The demonstration that SARS-CoV-2 may directly infect the adipose tissue, testis, and thyroid helps explain the previous clinical findings [6,7,8,9]. Subacute thyroiditis has been reported in patients with COVID-19, and, typically, the condition is considered of viral origin [14]. We did not observe morphological alterations associated with virus positivity. The onset of thyroid conditions after COVID-19 is typically delayed, and can even occur after disease resolution. In our cases, the great majority of subjects died in less than 2 weeks from symptoms presentation. Consequently, we cannot exclude that the absence of plain and consistent parenchyma alterations is due to the short period from infection to death.

SARS-CoV-2 has been detected also in semen, but the biological basis of the phenomenon is unclear.
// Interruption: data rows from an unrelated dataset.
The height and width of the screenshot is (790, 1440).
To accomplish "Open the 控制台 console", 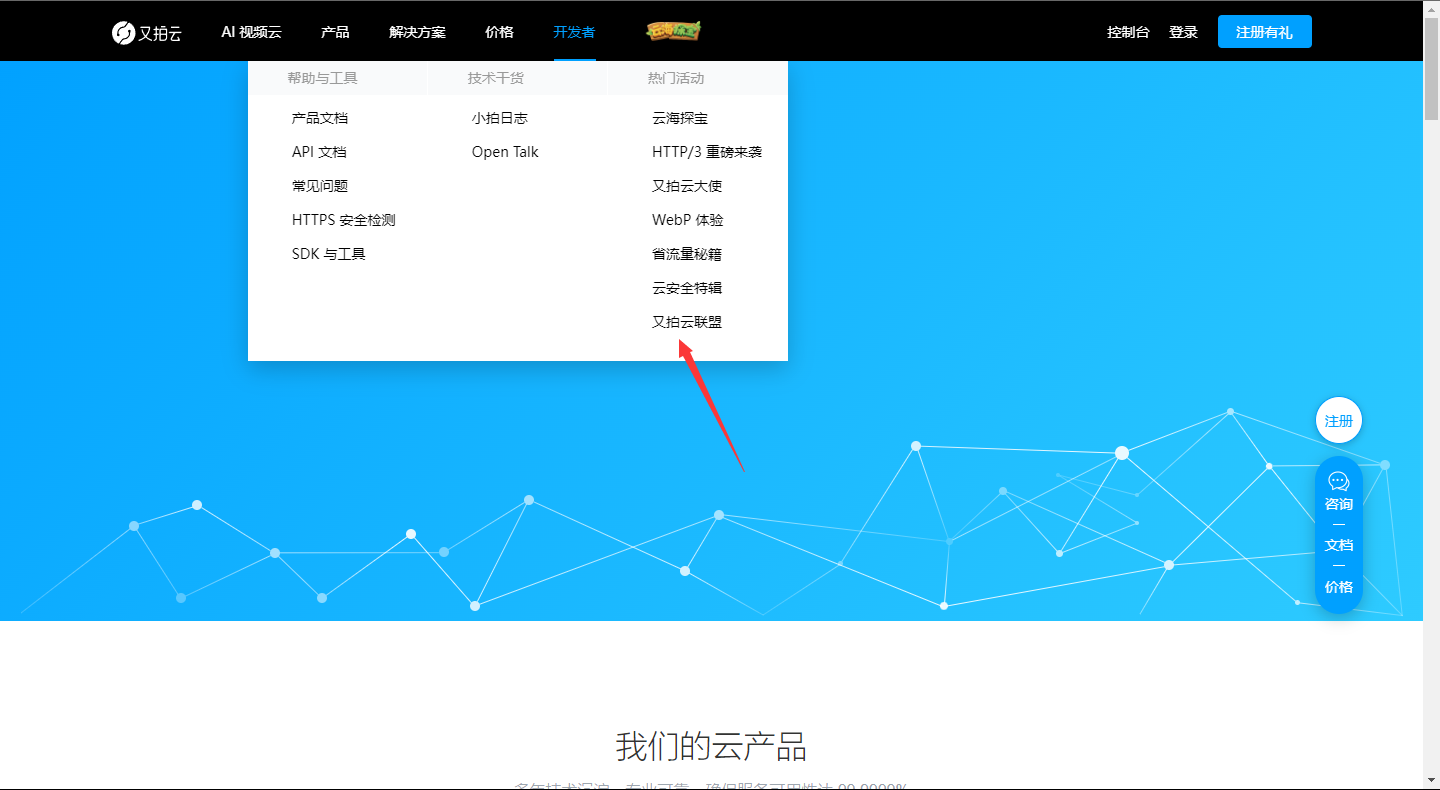I will point(1128,31).
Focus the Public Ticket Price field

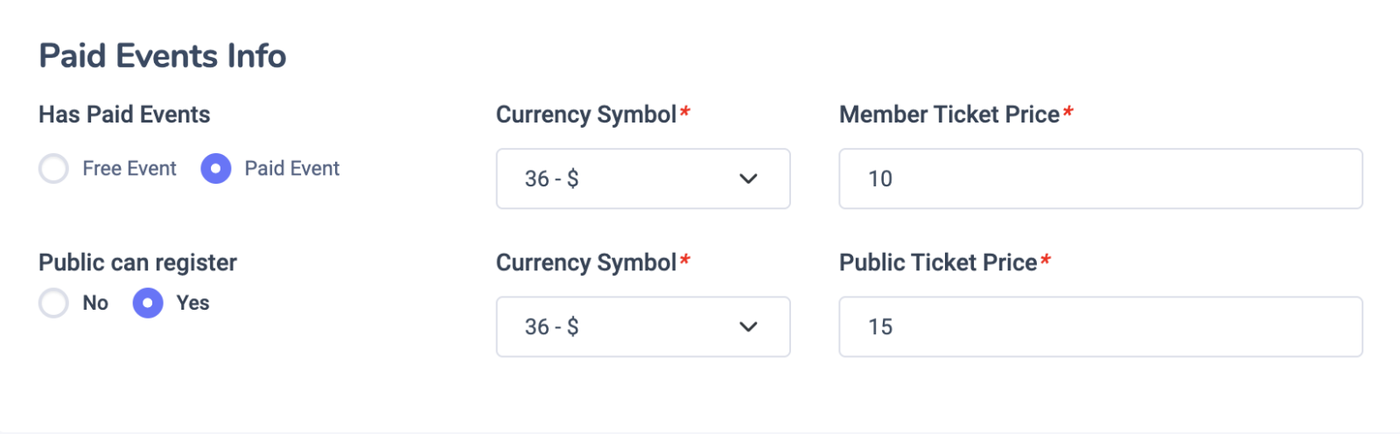coord(1100,327)
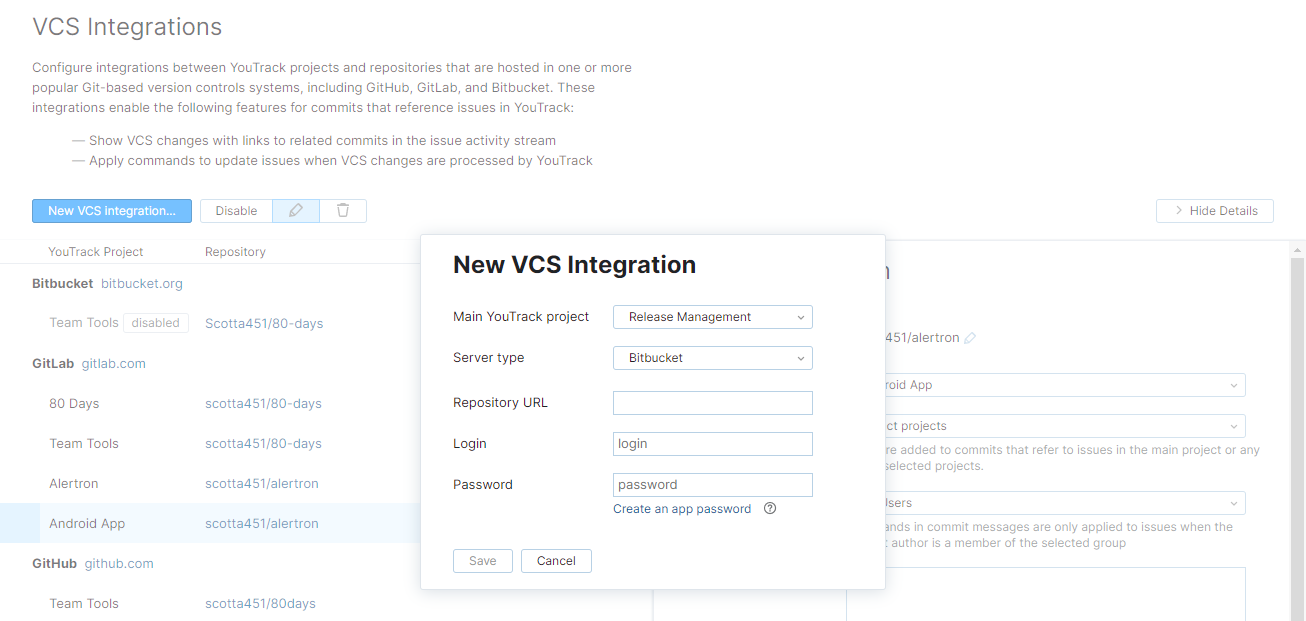The height and width of the screenshot is (621, 1306).
Task: Click inside the Repository URL field
Action: coord(712,403)
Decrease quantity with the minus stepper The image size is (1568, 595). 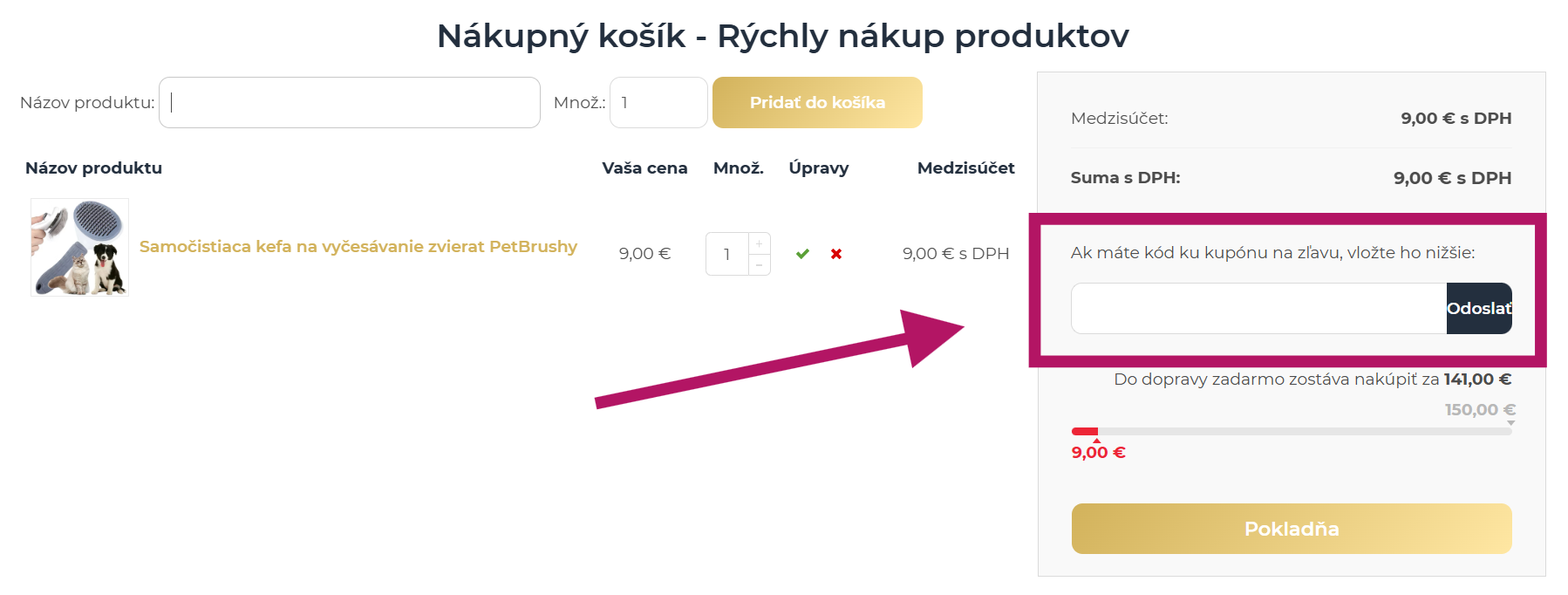pos(760,265)
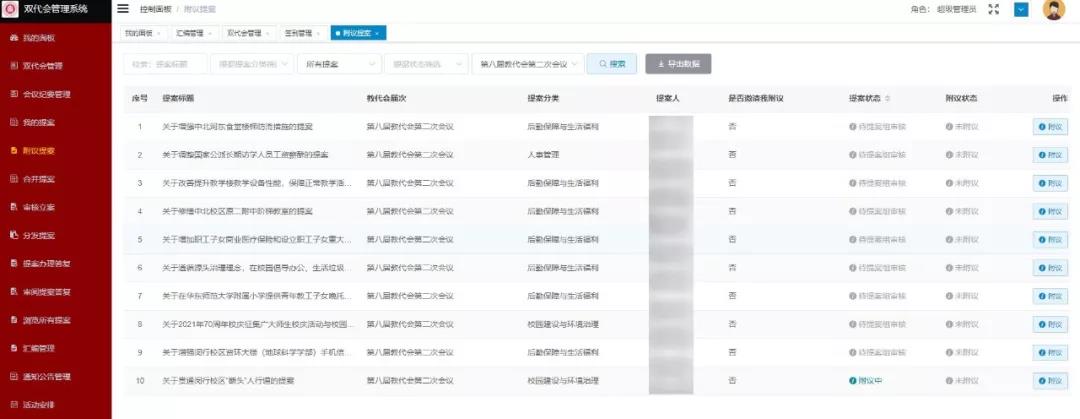
Task: Click the blue dropdown square beside the avatar
Action: (1021, 9)
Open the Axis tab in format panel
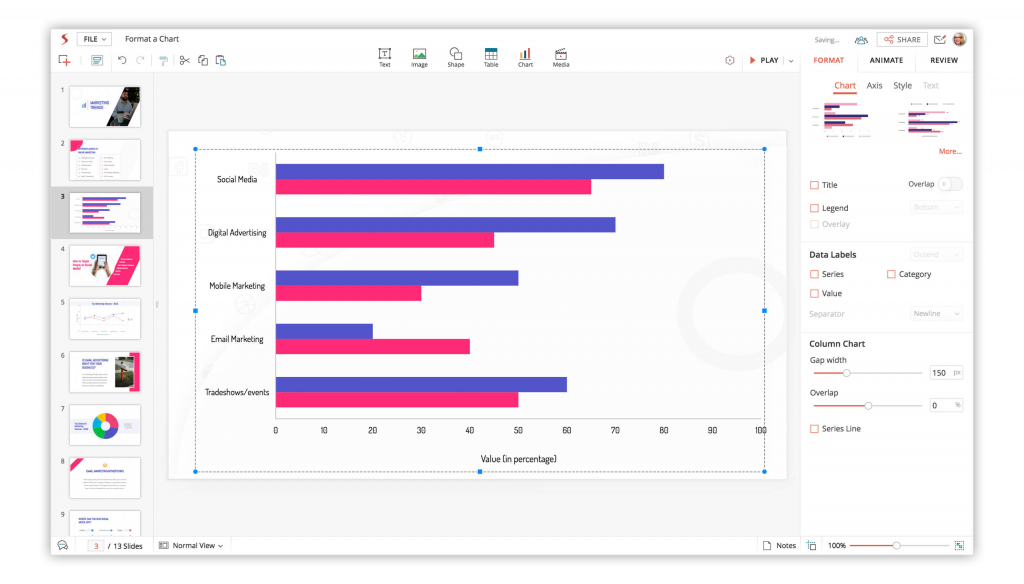 tap(874, 86)
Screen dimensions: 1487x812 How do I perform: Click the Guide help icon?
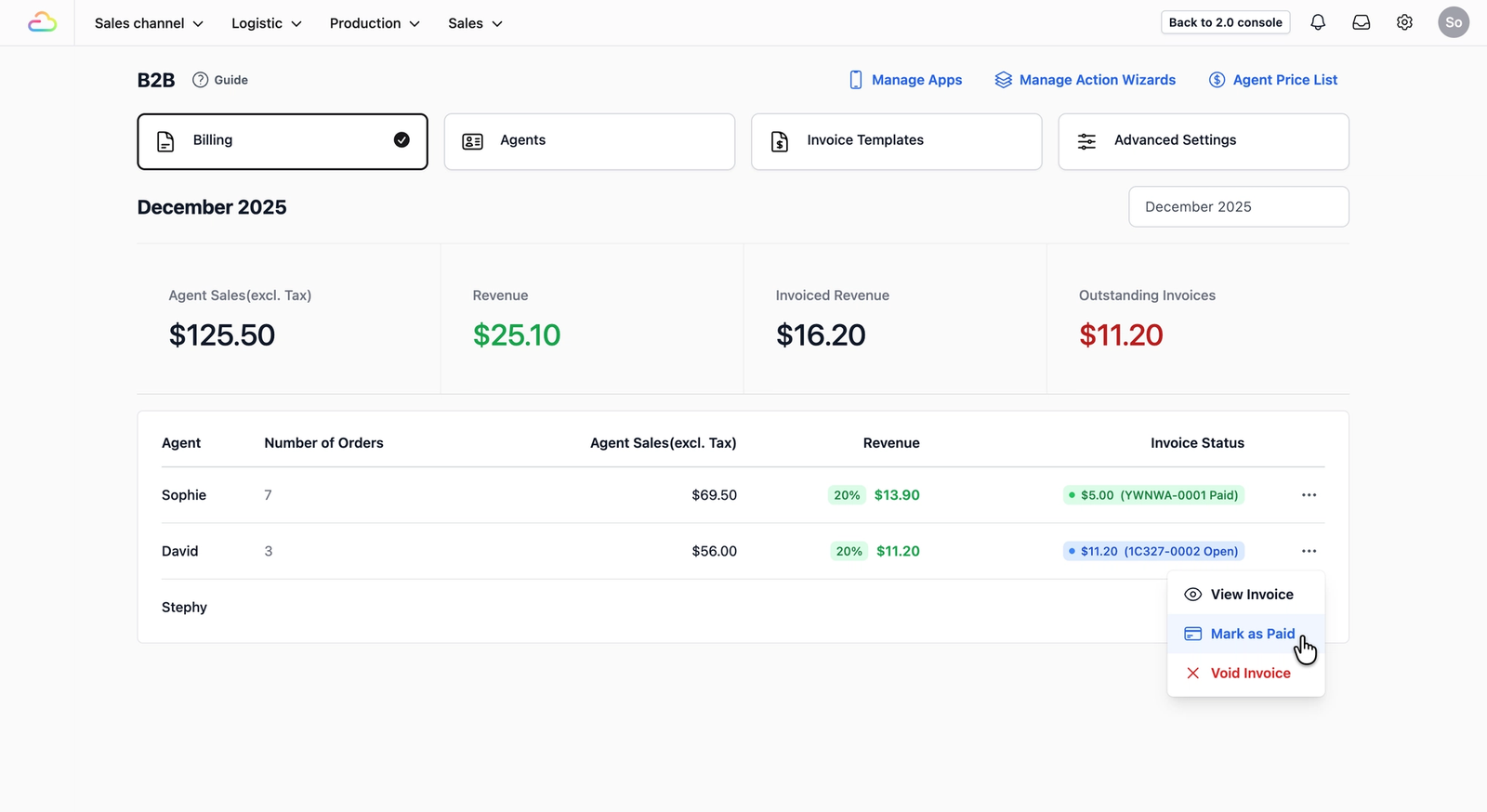coord(200,80)
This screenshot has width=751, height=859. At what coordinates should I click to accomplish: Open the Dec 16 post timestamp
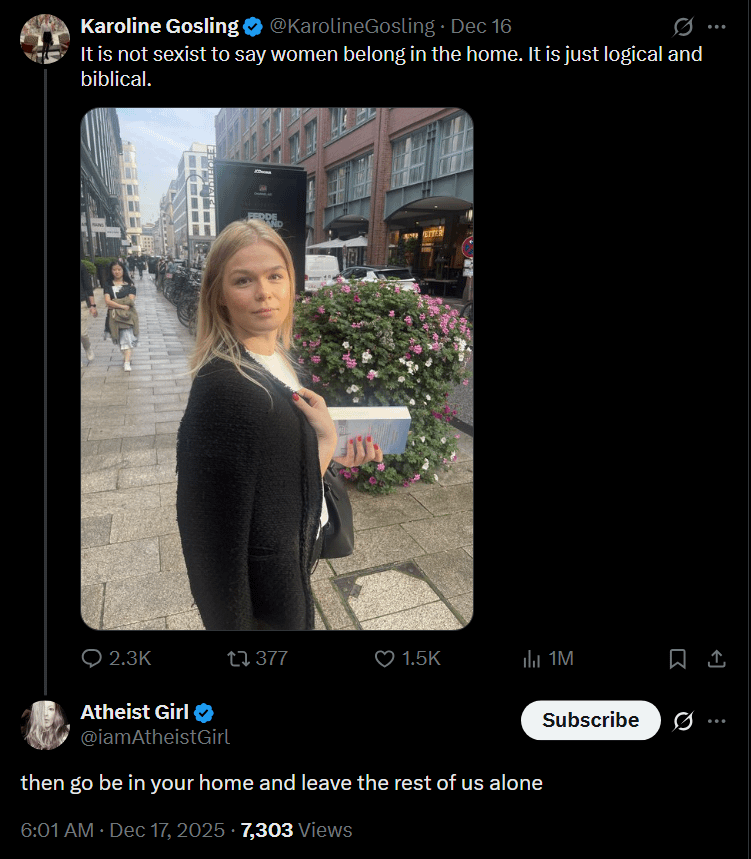click(481, 26)
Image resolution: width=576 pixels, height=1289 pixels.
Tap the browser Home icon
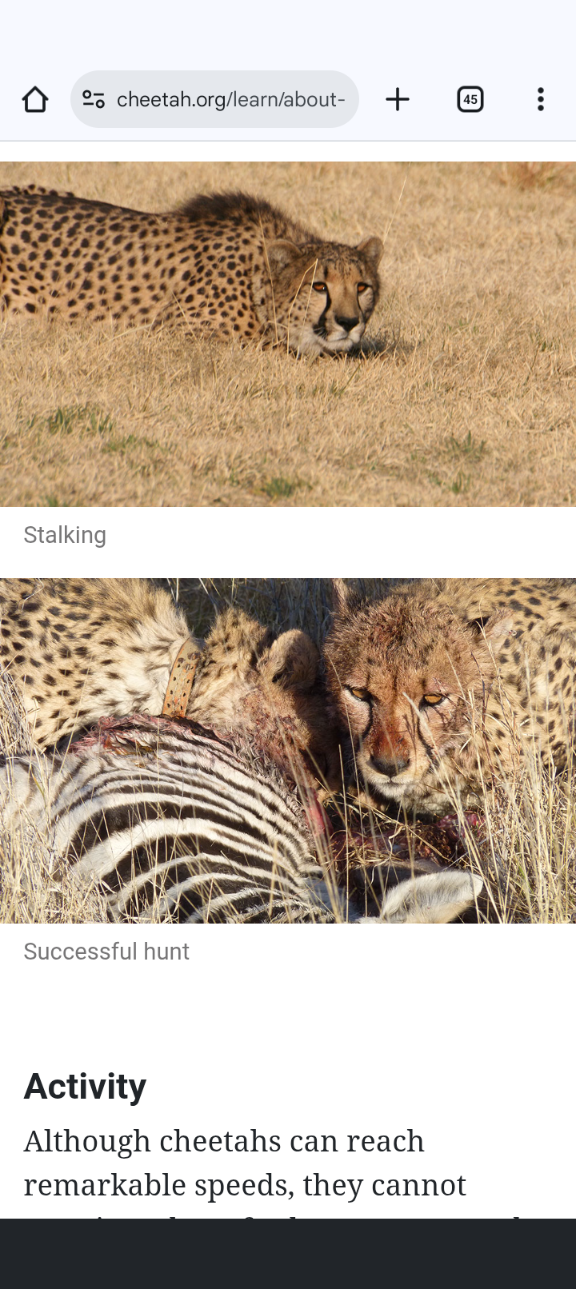pos(35,99)
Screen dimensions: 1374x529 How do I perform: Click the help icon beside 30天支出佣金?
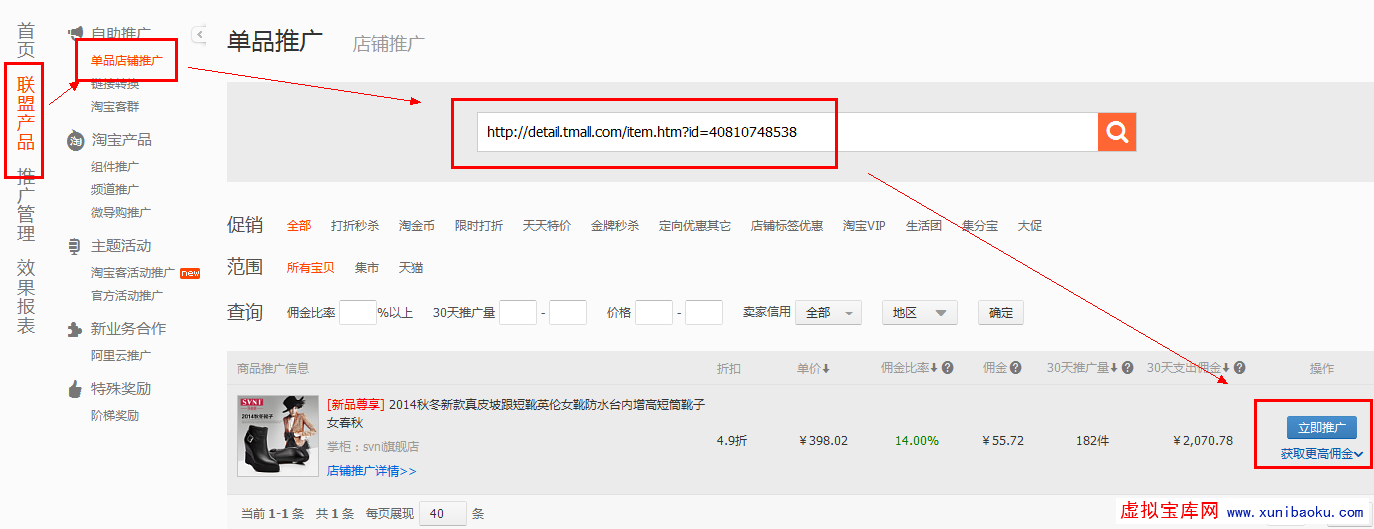1240,368
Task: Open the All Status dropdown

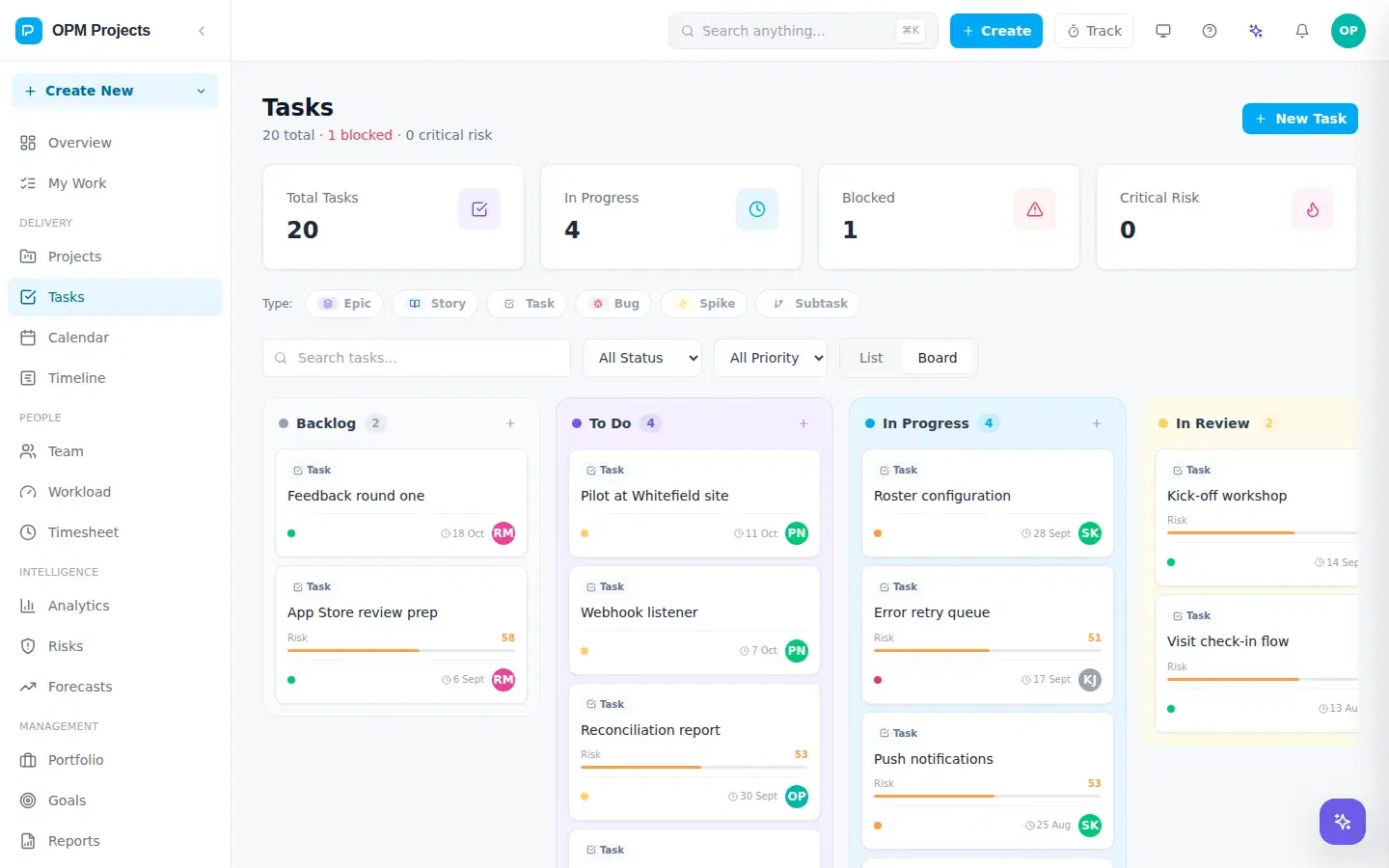Action: click(x=642, y=358)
Our results show that the nucleocapsid antigen of SARS-CoV-2 accumulates in the cytoplasm of seminiferous cells, an indication of specific viral tropism for the male reproductive tract.

Finally, the virus was frequently detected in the adipose tissue, supporting the contention that the adipose tissue represents a key target for virus replication and the associated inflammatory changes [12]. Therefore, the poor prognosis of COVID-19 in overweight/obese subjects [15] may be due not only to the comorbidities and immune alterations typical of the above patients, but also to a direct effect of the virus within adipocytes.

It should be acknowledged that all tested cases had moderate-to-severe disease, and that virus spread is likely to be reduced in mild clinical conditions. In addition, the post-mortem interval before sampling could affect RNA quality and, consequently, the subsequent assays. Nevertheless, evidences support that viral nucleocapsid antigens are strongly resistant to proteolysis [16, 17] and that RNA is surprisingly resistant to post-mortem degradation [18]. Also, the deterioration of RNA is tissue-specific, gene-specific, and even genotype-dependent [19]. In our study, we did not observe significant differences in the post-mortem interval according to the immune or molecular detection of virus in endocrine tissues. Moreover, we detected the SARS-CoV-2 genome and antigens in cases with a post-mortem interval of up to 30 days, which is our maximum range.

Since an autopsy is the only opportunity to observe the organs and take optimal samples, these types of studies should be encouraged and should be complemented by taking biopsy specimens when clinically allowed. Investigating which organs are infected by SARS-CoV-2 at different stages of the disease is of high significance for designing effective cures and for monitoring the long-term effects of this dreadful pandemic.